Two holes in and we’re already at each other. Funny how it is so often the case, the first two holes – and then we tend to calm down. But right now, before we find our rhythm, it’s his negativity – double, then triple – that’s firing my rhetoric which has escalated somehow to: I’m not caddying for you anymore, you can carry your bag and walk your ill-tempered self …..

Which is countered with: I don’t need 10 minute speeches on every hole. I had a double then triple, no wonder I’m ill-tempered.

Being ill-tempered led you to a double then triple.

Ill-tempered? Just say annoyed. It sounds like you’re an old person.

Hole 3 brings a parr and he’s in a lighter frame of mind.

Chunks an iron on the next Par 5 lay-up hole, but follows it with a beautiful hybrid soaring into the sky.

I swear if that ball falls and embeds deep in the mud I’m going to be so mad ……

The thing about golf, I say, is that you can’t be mad at anything.

Amazingly his response was just: I know.

It was a little muddy, but not terribly so. The approach landed 3 yards on an uphill lie off the green and he opted to putt it. So much for the lag putts he had practiced the previous day with his coach – he bombed that ball straight at the pin – hit it and it fell. A parr is welcome any which way it happens!

As we drive to the next tee box Rob says, about the boy he is playing with: Colin is just like Chris Traeger.* He is so upbeat and positive. And he repeats what he says all the time. I am literally playing with Chris Traeger!

Well, if you’re going to play golf with a fictional character – Chris Traeger is probably a good one.
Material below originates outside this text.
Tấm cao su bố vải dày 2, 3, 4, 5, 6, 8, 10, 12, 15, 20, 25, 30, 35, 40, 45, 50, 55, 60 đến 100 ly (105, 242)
As it turned out, however, the course got the better of our little Chris Traeger. His confidence collapsed and he became tearful and sad as we made the turn and battled bogeys, brambles and lost balls. Rob was not immune from the tears either unfortunately following a particularly good drive that landed extremely unluckily in the long river grass surrounding a sunken water drain. If the ball had landed just a couple of inches further down, according to the rules official on hand, he would have gotten water drain relief. Anyway, he punched at it and embedded it further. And it was down the drain from there.

At least for that hole. He rebounded with parr on the next and the 3 after that.

It wasn’t terrible.

So in the practice round for the Regional Tournament we played at Pinehurst last weekend we channeled Chris Traeger. Today we played with him (at least for the first 9 holes) and we’ll end this post with one of his literally most amazing pieces of advice – which might help me make it around the golf course next time: If I keep my body moving and my mind occupied at all times, I will avoid falling into a bottomless pit of despair. 

It’s kind of why I write this blog as I push that bag around the golf course.

 

*Rob Lowe’s character on the TV show, Parks & Recreation.